Turns out those white trunks held some kind of magic for Walsh. And for everybody else who watched Walsh knock out Jordan Weeks on ESPN.

“It was powerful. I tried them on one time, the day of the weigh-in, I moved around in them, and they looked nice and felt nice,” Walsh told me this week. “I felt ready to rock. But then I really got the feeling for them in the dressing room before the fight. I put them on, and it was like, ‘Uh oh, now it’s on.’ It was like putting knight’s armor on.”

Before Saturday night, Walsh had a different relationship with the legacy of his grandfather than most any other fan. While Ali could make the entire world stop when he arrived at a location—if you were ever near him in a real-life experience, it was like there was something different in the air—Walsh didn’t get that same sense.

Ali was his grandad, and even though Walsh read comic books when he was a kid depicting Ali vs. Superman, Walsh’s experience with the most famous boxer in history was basically the same as any other grandson to his grandfather.

But at times, the shadow of Ali has been suffocating.

When Ali died in 2016, some of his possessions were passed down to Walsh. He received some of Ali’s shirts, some of his Halloween masks, and those gorgeous trunks. He put it all in a box, and he was determined to leave them there. “I was going to let that box collect dust,” Walsh said.

Yet, perhaps as a result of Ali’s success, his otherworldly fame and his neverending legacy, Walsh’s passion for boxing couldn’t be blunted. When he told his parents—Rasheda Ali, his mother and Ali’s daughter, and Bob Walsh, his dad—that he wanted to put on the gloves and step into the ring, he got plenty of pushback.

The only pushback that would have mattered in Walsh’s eyes was from the one who turned the Ali name into a legacy. So, Walsh asked Ali about whether he should box. He tried to goad his grandfather into saying no. He tried to bait Ali into telling Walsh that the sport was too dangerous, too traumatizing, that he was too intelligent.

Ali never bit on Walsh’s feints.

“I wanted to get pushback from him, but he didn’t give it to me,” Walsh said. “All he did was encourage me. Every time I asked him, not wanting him to encourage me, I was hoping he would say, ‘You know what, Nico. You’re smart, don’t go into boxing.’ If he would have said that, I wouldn’t have gone into boxing.”

Walsh still doesn’t know why Ali never discouraged him, and he wishes now he could have asked him why. Maybe he got part of the answer, though, last Saturday in the aftermath of his first-round TKO victory. Afterward, with the chants of “Ali, Ali” still lingering in his head, he met people who claimed to never watch boxing but who had watched Walsh fight anyway. And they cried because Walsh’s performance and the trunks he wore made them remember of a time gone by or of a long lost relative with whom they had watched Ali fights in his glory days.

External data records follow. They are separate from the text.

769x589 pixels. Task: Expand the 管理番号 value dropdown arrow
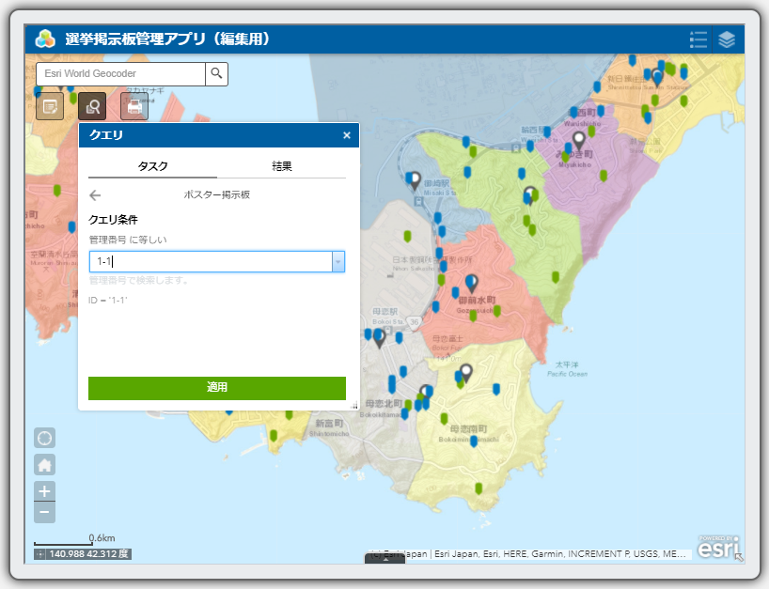point(337,262)
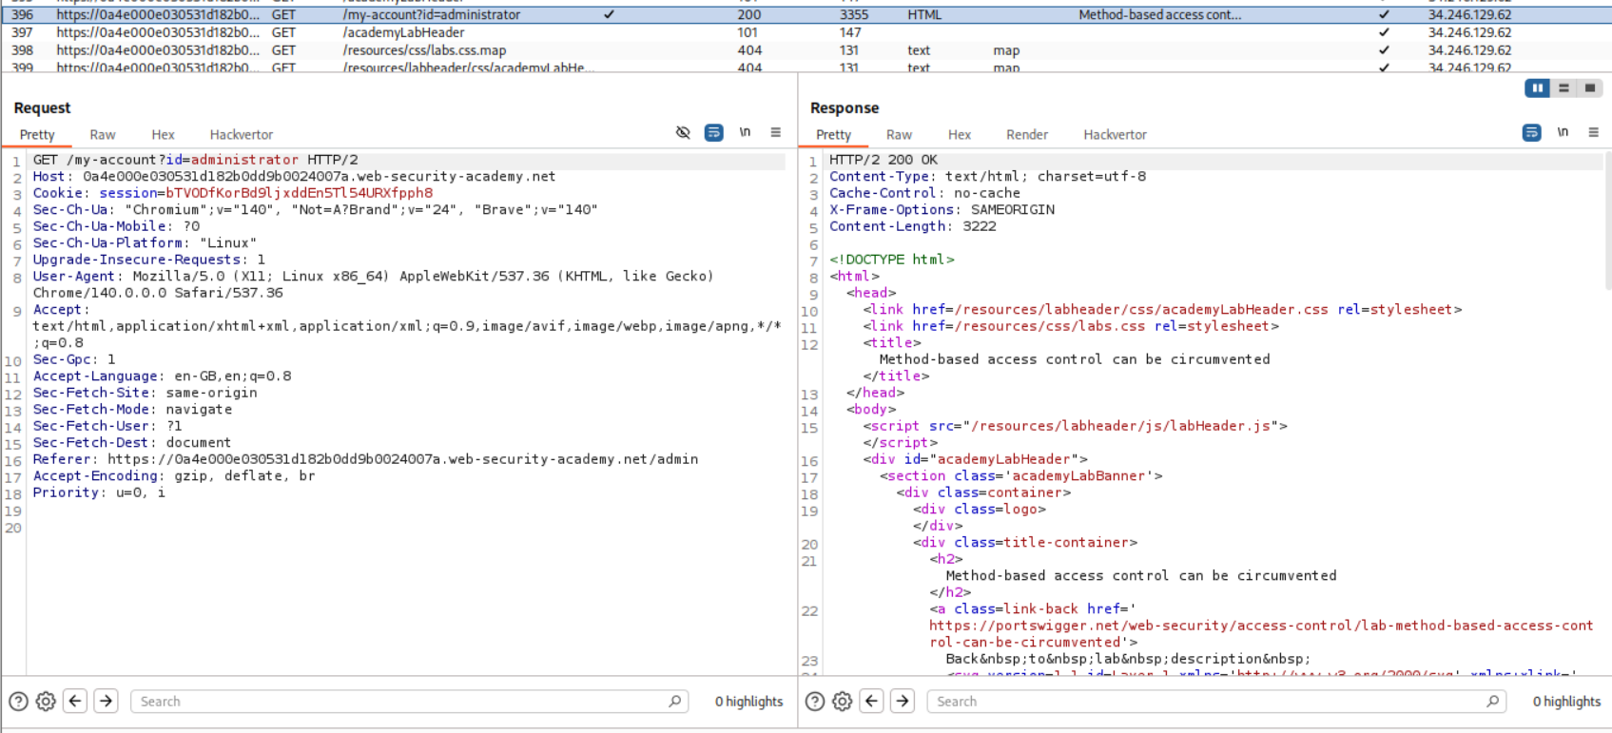Image resolution: width=1612 pixels, height=733 pixels.
Task: Open the Response panel hamburger options menu
Action: [x=1594, y=133]
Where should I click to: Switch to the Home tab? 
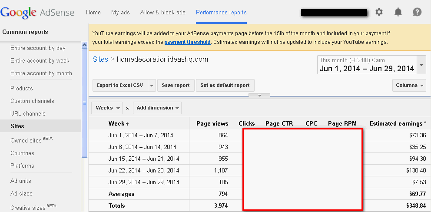[x=93, y=13]
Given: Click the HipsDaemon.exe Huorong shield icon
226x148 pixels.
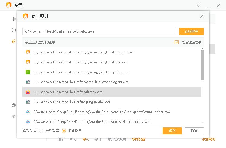Looking at the screenshot, I should tap(28, 52).
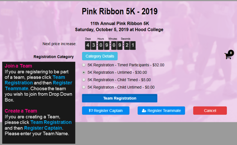The image size is (237, 145).
Task: Choose the Untimed $30.00 registration radio
Action: point(84,72)
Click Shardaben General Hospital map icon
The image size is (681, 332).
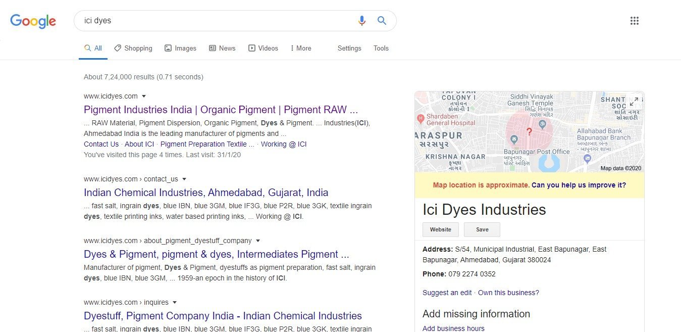pos(421,119)
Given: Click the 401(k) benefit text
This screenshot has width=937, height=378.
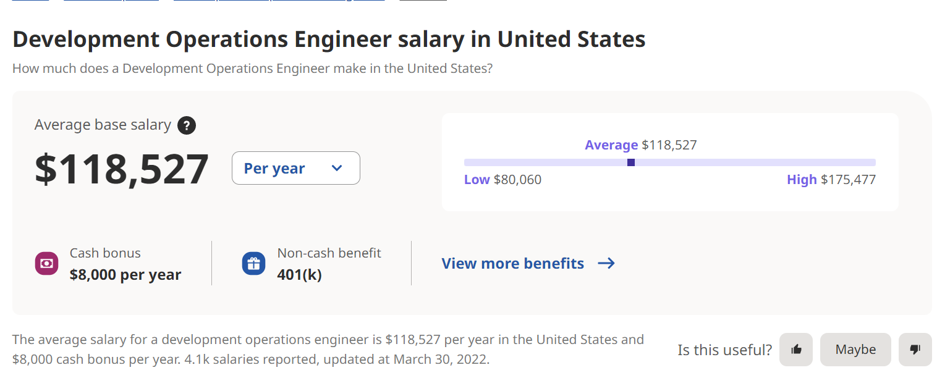Looking at the screenshot, I should (300, 275).
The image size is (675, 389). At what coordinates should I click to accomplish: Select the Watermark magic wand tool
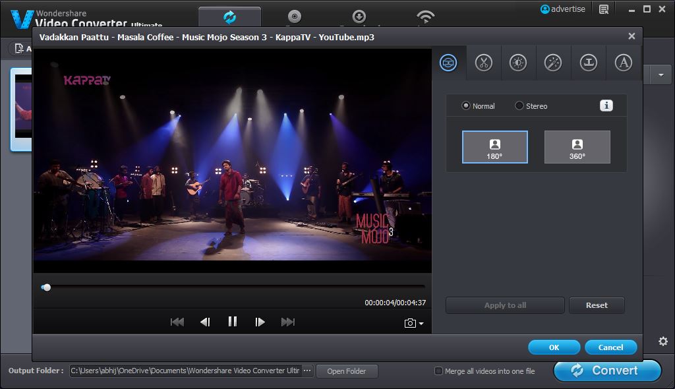[553, 63]
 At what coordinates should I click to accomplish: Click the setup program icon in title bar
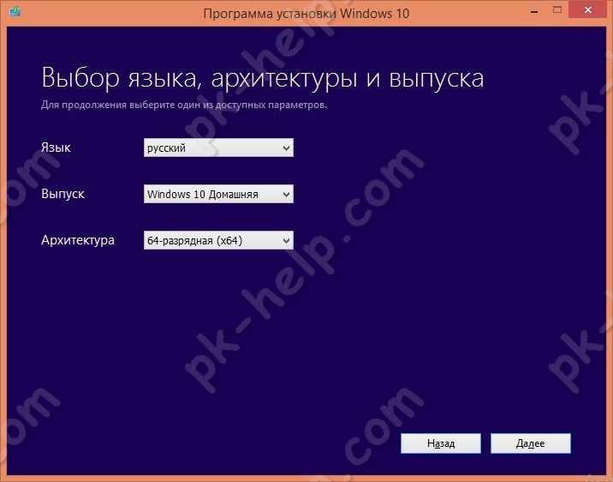pos(15,11)
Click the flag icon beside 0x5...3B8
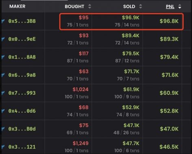 click(x=3, y=21)
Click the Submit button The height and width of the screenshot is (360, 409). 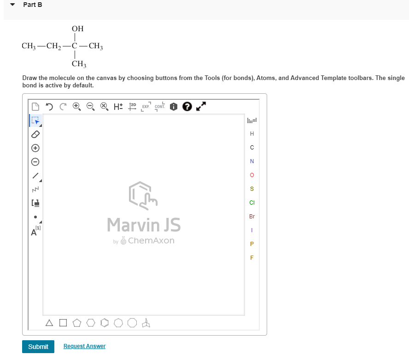[x=38, y=347]
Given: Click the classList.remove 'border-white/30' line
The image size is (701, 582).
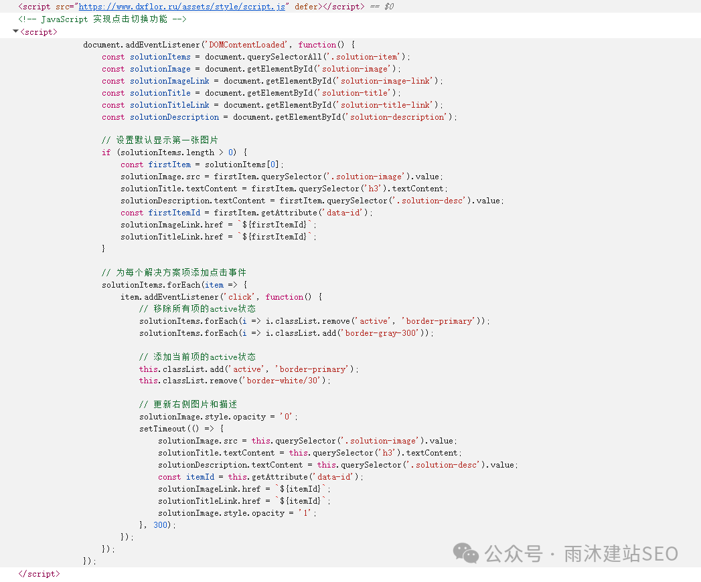Looking at the screenshot, I should (x=235, y=381).
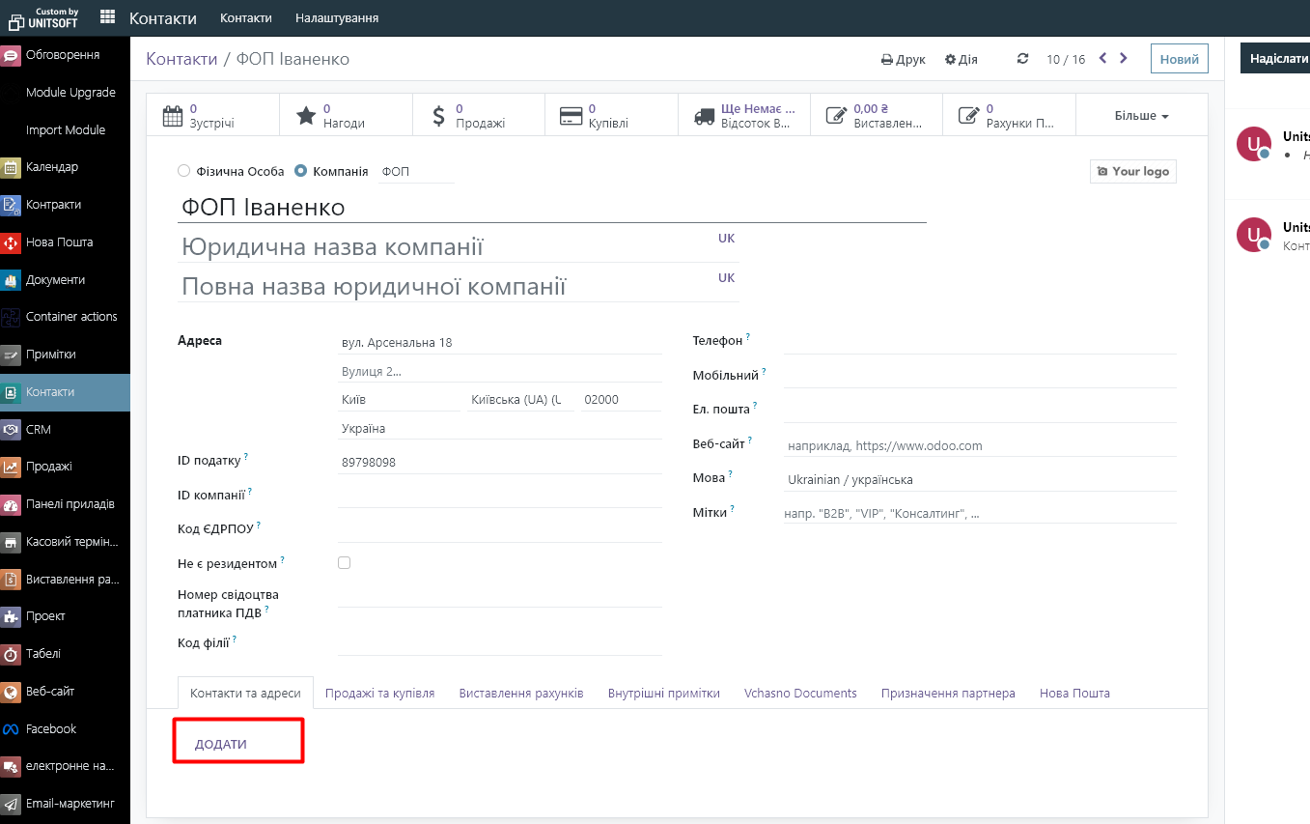Open the Мова language dropdown

point(979,479)
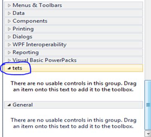Click the scrollbar down arrow button
151x137 pixels.
[x=148, y=134]
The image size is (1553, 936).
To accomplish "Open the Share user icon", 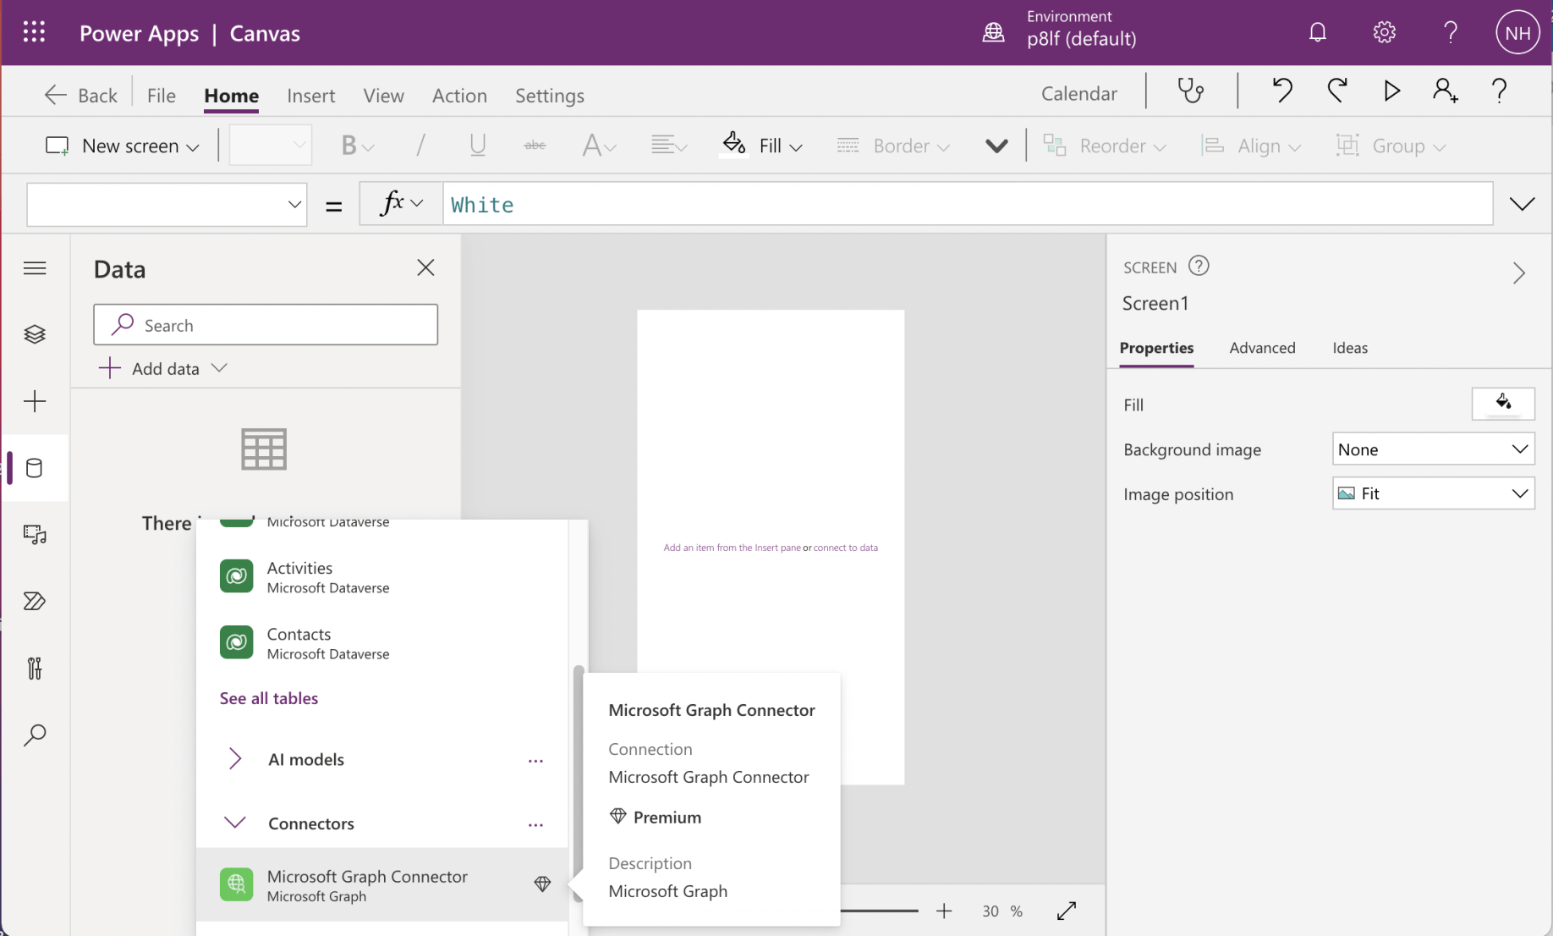I will point(1445,91).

“I set out to continue this legacy of my grandfather, but I had no idea it would make people feel like this,” Walsh said. “… A bunch of people have been coming up to me and saying, ‘You brought your grandfather to life that night.’ The ‘Ali’ chants in the crowd, that’s something you can’t write. That’s something I would watch in black and white films with my grandfather fighting. Now they are all chanting ‘Ali’ for me.”

It won’t be long before Walsh hears those chants again. After he beat Weeks, Bob Arum, the legendary promoter whose first gig was working the Muhammad Ali-George Chuvalo fight in 1966, told him, “Next stop: Atlanta.” That means Walsh will fight on the undercard of the Jamel Herring-Shakur Stevenson fight on Oct. 23.

But he most likely won’t be wearing his grandfather’s trunks. That was probably just a one-time moment, a sprinkling of magic that Walsh will remember forever.

“I wasn’t planning on wearing them to begin with,” Walsh said. “Throughout this whole journey, it was about creating a name for myself. Fate forced me to wear the trunks this time. I believe they did. Maybe I’ll wear them again one day. Maybe for my last ever fight. But it won’t be anytime between them.”